Last Night a DJ Saved My Life is a book written by Bill Brewster and Frank Broughton about the history of DJing published in 1999. A compilation album of the same name was released with the book. The album contains various clips ranging from 1970s reggae to Handel's Largo, the first song to reach radio airwaves, in 1906. The book takes its name from the Indeep single "Last Night a DJ Saved My Life." In 2006, The Observer named Last Night... #45 on their list of the greatest music books.

Both experienced journalists, Brewster and Broughton seek to chronicle the role of the DJ in the 20th century. Starting from Jimmy Savile, Broughton and Brewster track the rise of the DJ as a figure in music. The authors champion the idea that the DJ is an "unsung hero" of popular music and is an artist himself.

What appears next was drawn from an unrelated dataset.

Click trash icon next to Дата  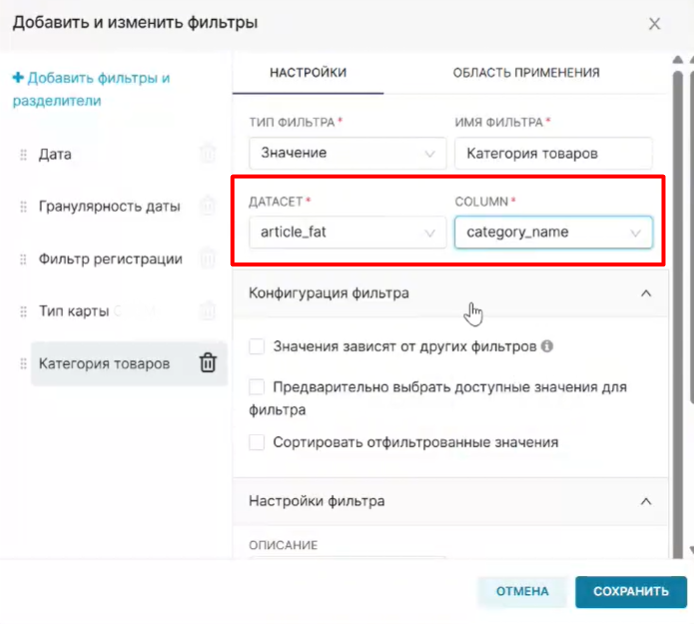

In examining the place of a DJ over time, Last Night... also follows the rise and fall of various musical genres and subcultures.

The companion album, which was compiled by Brewster himself, serves as an overview of dance and DJ music.

== The DJ ==
In their book, Brewster and Broughton talk significantly about of the DJ on popular forms of Black music like Reggae and Disco. For reggae music, they describe "disco as king" because the DJ was responsible for using the sound system to engage in practices like toasting, versioning, and sound clash in the formulation of reggae music. This led to the modern American DJ, as DJs began to use their power to "grab the mic" and began rhyming and using rhythm to hype crowds (95-98).

== Publication ==

In the weeks following the book's release, Nuphonic released an accompanying soundtrack as a 14-track compact disc and triple-vinyl set. The authors also released a collection of DJ interviews in 2010, The Record Players: DJ Revolutionaries.

The authors updated the book in a 2022 edition, adding detail on the role of women in the history of dance music.

== Legacy ==

The book sparked James Murphy (of LCD Soundsystem)'s love of the disco genre.

== Album ==

=== Track listing ===

1. Georg Friedrich Händel - "Largo" (0:33)
2. DJ Premier - "Red Alert Chant" (1:58)
3. Dave Barker - "I Got To Get Away" (2:10)
4. U-Roy - "True True" (2:10)
5. Bernard Purdie - "Funky Donkey" (2:52)
6. Frank Wilson - "Do I Love You (Indeed I Do)" (2:32)
7. The Carstairs - "It Really Hurts Me Girl (Tom Moulton Remix)" (3:32)
8. Tanya Winley - "Vicious Rap" (7:14)
9. Patti LaBelle - "Get Ready (Looking For Loving) (Back To The Music Box Edit)" (8:06)
10. MFSB / The Salsoul Orchestra - "Love Is The Message (Danny Krivit Re-edit)" (11:00)
11. Chas Jankel - "Glad To Know You (Disconet Re-edit)" (7:29)
12. Class Action - "Weekend (Larry Levan Weekend Mix)" (8:22)
13. Jah Wobble, The Edge, Holger Czukay - "Snakecharmer (François Kevorkian Snake Dub)" (6:55)
14. Jungle Wonz - "Bird In A Gilded Cage" (3:55)
15. Visage - "Frequency 7 (Dance Mix)" (5:02)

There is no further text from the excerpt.